* _DOCUMENT SEGMENT_:
━━━━━━━━━━━━━━━━━━━━━━━━━━━━━━

Most of these references are meta-studies (i.e. summaries of consolidated results of several separate studies), and are by no means comprehensive, but consistently show safety and efficacy. Not only is CBD is found to be safe; but THC is also safe in low, clinical doses.
Alex F. Manini, MD et al, “Safety and Pharmacokinetics of Oral Cannabidiol when Administered Concomitantly with Intravenous Fentanyl in Humans,” Journal of Addiction Medicine, May/June 2015, vol. 9, Issue 3, p 204-210.
This study showed that cannabidiol (CBD) was safe and well tolerated. In this study, CBD was introduced to test its value as a treatment for opioid addiction. Results were significantly positive, although further tests were recommended.
F. Petzke, et al, “Efficacy, tolerability and safety of cannabinoids for chronic neuropathic pain: A systematic review of randomized controlled studies,” PubMed: US National Library of Medicine, National Institutes of Health (NIH), February 2016.
This review of 13 recently published studies showed that cannabinoids were as safe as the placebo (i.e., as safe as taking “nothing”). Efficacy showed improvement in pain, with results across studies ranging from statistically significant (i.e., some improvement) up to 50% reduction. (Note: different formulations of cannabinoids were used in these various studies. This PubMed abstract includes a link to the original article [in German] which lists 32 footnoted references.)
Mary E. Lynch & Fiona Cambell, “Cannabinoids for treatment of chronic non-cancer pain; a systematic review of randomized trials,” British Journal of Clinical Pharmacology, 2011, p 735-744.
This review of 18 published studies demonstrated no serious adverse effects from the use of cannabinoids. Efficacy results showed a significant analgesic effect of cannabinoids compared to placebos, with another reported benefit of a significant improvement in sleep. (This review offers 57 footnoted references.)

━━━━━━━━━━━━━━━━━━━━━━━━━━━━━━

* _SUPPLIED MATERIAL_:
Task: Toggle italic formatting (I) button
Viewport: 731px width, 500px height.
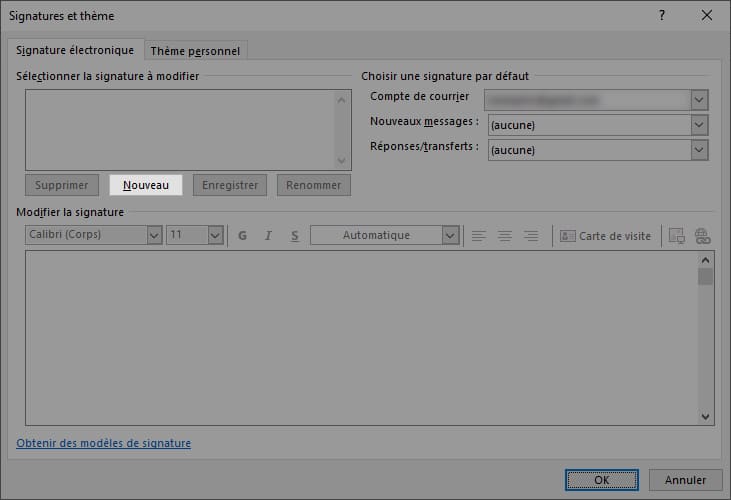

━━━━━━━━━━━━━━━━━━━━━━━━━━━━━━

* _REQUIRED ACTION_: Change "opioid addiction" to "opioid dependence" in the cannabinoid research summary from "Alex F. Manini, MD" to "(NIH), February 2016.", and write out that part again.

* _FINISHED EXERCISE_:
Alex F. Manini, MD et al, “Safety and Pharmacokinetics of Oral Cannabidiol when Administered Concomitantly with Intravenous Fentanyl in Humans,” Journal of Addiction Medicine, May/June 2015, vol. 9, Issue 3, p 204-210.
This study showed that cannabidiol (CBD) was safe and well tolerated. In this study, CBD was introduced to test its value as a treatment for opioid dependence. Results were significantly positive, although further tests were recommended.
F. Petzke, et al, “Efficacy, tolerability and safety of cannabinoids for chronic neuropathic pain: A systematic review of randomized controlled studies,” PubMed: US National Library of Medicine, National Institutes of Health (NIH), February 2016.